Supplied passage:
In Vanuatu, Emma Mesao echoed these sentiments: ‘If there’s a disaster in Vanuatu, Australia helps … so we’re here to help’75. The question should not be ‘why would they help?’ but rather ‘how could they not?’ Australia may act as the hormonal teenager of the family, oscillating between the desire to be both a part of and apart from the PICs, but for better or worse, we are kin whose histories and futures are intricately entwined. Yet all too often, Australia’s actions, and inactions, do not honour this relationship.

Of course, Australia is not the only, nor even the most important, state actor in the Pacific. The US has increasingly pivoted towards the Pacific since the Obama administration and, as noted earlier for Australia, has often prioritised countering China’s influence in the region76. The importance of kinship and connection for climate justice discussed here in the Australian context can be extended to any and all actors in the region—treating the Pacific as equal members of a family, rather than a strategic arena for action or simply a place to extend influence into, will produce better outcomes for climate justice, and thus better climate action, in turn, building trust and making partnerships/alliances more effective.

Questions:
**1)** Answer briefly from the passage on Australia and the Pacific:
(a) Who is quoted speaking in Vanuatu?
(b) Since which US administration has the US increasingly pivoted toward the Pacific?
(c) What family member does the passage compare Australia to?
**2)** Carry on the passage on Australia and the Pacific, starting right after its final sentence.

Supplied data:

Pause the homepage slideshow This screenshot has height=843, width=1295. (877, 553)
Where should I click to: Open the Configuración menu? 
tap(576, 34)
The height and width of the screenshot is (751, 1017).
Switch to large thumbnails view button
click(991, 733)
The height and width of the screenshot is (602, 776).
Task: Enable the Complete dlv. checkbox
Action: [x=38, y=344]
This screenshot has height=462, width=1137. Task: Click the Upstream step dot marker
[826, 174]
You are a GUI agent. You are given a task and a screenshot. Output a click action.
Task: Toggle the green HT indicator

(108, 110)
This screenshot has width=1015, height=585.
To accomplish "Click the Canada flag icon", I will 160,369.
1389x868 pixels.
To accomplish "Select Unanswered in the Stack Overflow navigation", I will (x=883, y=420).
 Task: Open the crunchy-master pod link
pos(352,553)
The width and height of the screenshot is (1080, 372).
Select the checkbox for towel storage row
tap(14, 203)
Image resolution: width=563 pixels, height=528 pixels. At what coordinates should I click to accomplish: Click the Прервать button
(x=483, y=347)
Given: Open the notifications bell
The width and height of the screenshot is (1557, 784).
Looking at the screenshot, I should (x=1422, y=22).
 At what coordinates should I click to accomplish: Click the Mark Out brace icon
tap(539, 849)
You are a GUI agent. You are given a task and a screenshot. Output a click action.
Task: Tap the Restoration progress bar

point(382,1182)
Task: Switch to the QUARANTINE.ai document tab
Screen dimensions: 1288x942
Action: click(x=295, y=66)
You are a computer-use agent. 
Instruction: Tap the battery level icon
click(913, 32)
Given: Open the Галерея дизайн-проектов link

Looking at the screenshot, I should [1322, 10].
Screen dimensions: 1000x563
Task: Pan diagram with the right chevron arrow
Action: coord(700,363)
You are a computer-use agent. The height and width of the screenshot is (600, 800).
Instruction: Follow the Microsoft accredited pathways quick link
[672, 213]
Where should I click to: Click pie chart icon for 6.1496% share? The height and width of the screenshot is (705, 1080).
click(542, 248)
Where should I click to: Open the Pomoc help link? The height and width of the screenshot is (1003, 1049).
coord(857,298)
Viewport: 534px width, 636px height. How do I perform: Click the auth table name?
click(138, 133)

Responses per task:
**1)**
(a) Emma Mesao
(b) The Obama administration
(c) The hormonal teenager of the family

**2)**
Using the example of carbon finance, we have illustrated one way this Pacific informed perspective might support climate justice. Learning from and respecting the Pacific Islands and their knowledge and traditions could help make carbon finance governance fairer. Pacific ideas of connection between land and sea and between country and people are arguably exactly the holistic approaches these schemes need and are slowly moving towards—they certainly influenced the proposal for a different approach put forward by one of the authors29. Finally, understanding our connections to the Pacific and no longer seeing them as small and peripheral but directly connected to us all may encourage wealthier, more powerful countries to support innovative approaches to addressing the injustice of these colonial and neoliberal mechanisms.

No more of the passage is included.